SOURCE EXTRACT -
===

A new wave of genetic research
A Kentish plover from Mexico. Contrary to its name, the Kentish Plover is a cosmopolitan species, found on almost all continents.
31 March 2008 by Jodie Harris
Science writer Jodie Harris visits one part of NERC's Molecular Genetics Facility to meet the researchers involved in a new wave of genetic research.
For many people, it is impossible to imagine life without the internet or text messaging - the speed at which we can obtain information has transformed our lives. So too with genetic research. New technologies are completely changing the way we understand life on Earth. Over the past decade, this technological revolution has culminated, perhaps most famously, in the mapping of the entire human genome, our genetic blueprint.
NERC's Molecular Genetics Facility has three laboratories at Edinburgh, Liverpool and Sheffield offering a complete range of cutting-edge DNA technologies. Together, they place NERC science at the forefront of genetic research in the UK.
At the invitation of the head of one of these laboratories, Terry Burke, I visited the Sheffield lab to find out more. The lab, which is part of the University of Sheffield's Department of Animal & Plant Sciences, is home to two very important resources: a state-of-the-art molecular genetics laboratory and the highly experienced staff who have trained and supported 74 young scientists in genetic technologies.
Our facilities are built to deal with curious requests.
Scientists, mainly PhD students from across the UK, often stay at one of the facility's labs for one season before returning to their own university with a new set of skills. With such a constant flow of people, the facility is a melting pot of fantastically varied projects, from understanding shorebird mating systems and working out just how far fig wasps fly from tree to tree, to discovering new organisms playing a role in the nitrogen cycle.
Terry Burke explained their ethos. "We like to support genetic research from inception to publication and the training component is very important. NERC scientists are typically working with unusual organisms and need specialist help. For example, they might be working on a really obscure plant where it's really hard to extract the DNA, or they might be working on unusual DNA sequences. Our facilities are built to deal with curious requests."
"We're still a long way from understanding the function and role of every gene but we're climbing that curve. Liverpool and Edinburgh have, together, just launched the latest revolution in sequencing technology that is so powerful it can simultaneously sequence several bacterial genomes in an afternoon - it used to take months. This opens up entirely new approaches to scientific enquiry," added Terry.

===

TASK REQUIREMENTS -
**a)** Please copy the article on genetic research word for word from "31 March 2008" up to and including "of genetic research.".
**b)** Render this sentence from the article on genetic research in Spanish: "NERC's Molecular Genetics Facility has three laboratories at Edinburgh, Liverpool and Sheffield offering a complete range of cutting-edge DNA technologies."
The listing after this point comes from a different source than the article on genetic research.

SUPPLIED DATA -
===

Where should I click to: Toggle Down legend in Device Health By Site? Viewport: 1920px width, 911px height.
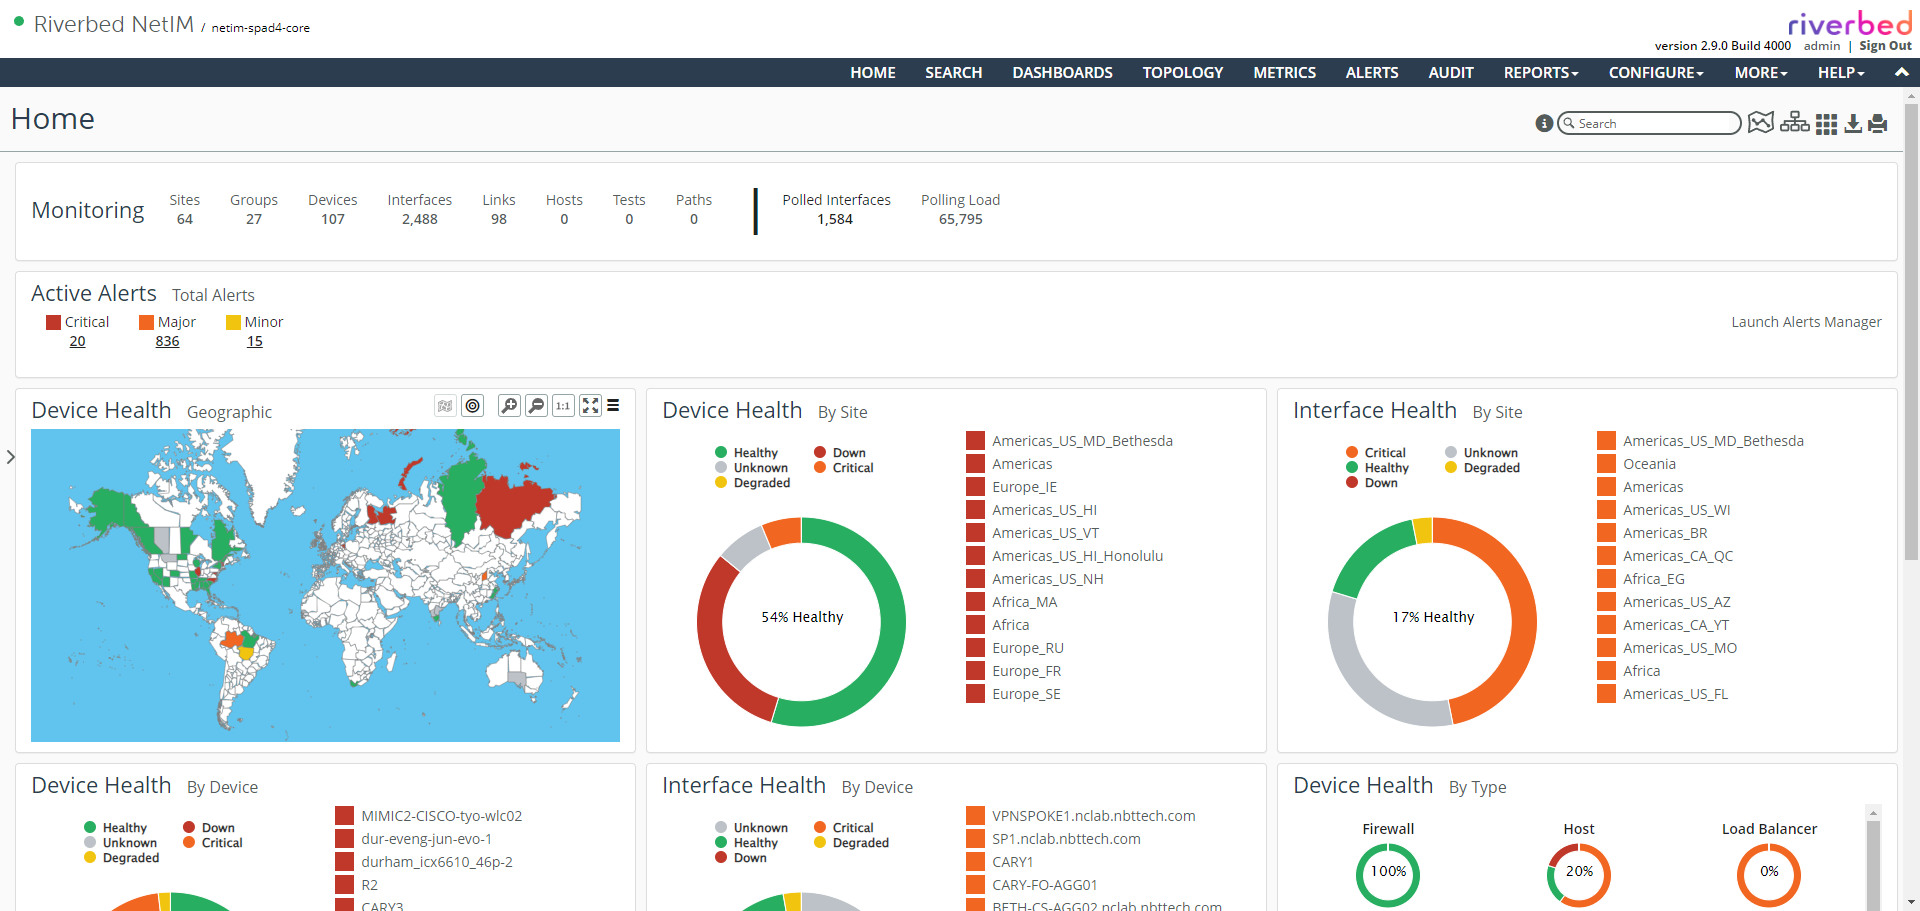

===

SOLUTIONS BELOW -
**a)**
31 March 2008 by Jodie Harris
Science writer Jodie Harris visits one part of NERC's Molecular Genetics Facility to meet the researchers involved in a new wave of genetic research.

**b)** La Instalación de Genética Molecular del NERC cuenta con tres laboratorios en Edimburgo, Liverpool y Sheffield que ofrecen una gama completa de tecnologías de ADN de vanguardia.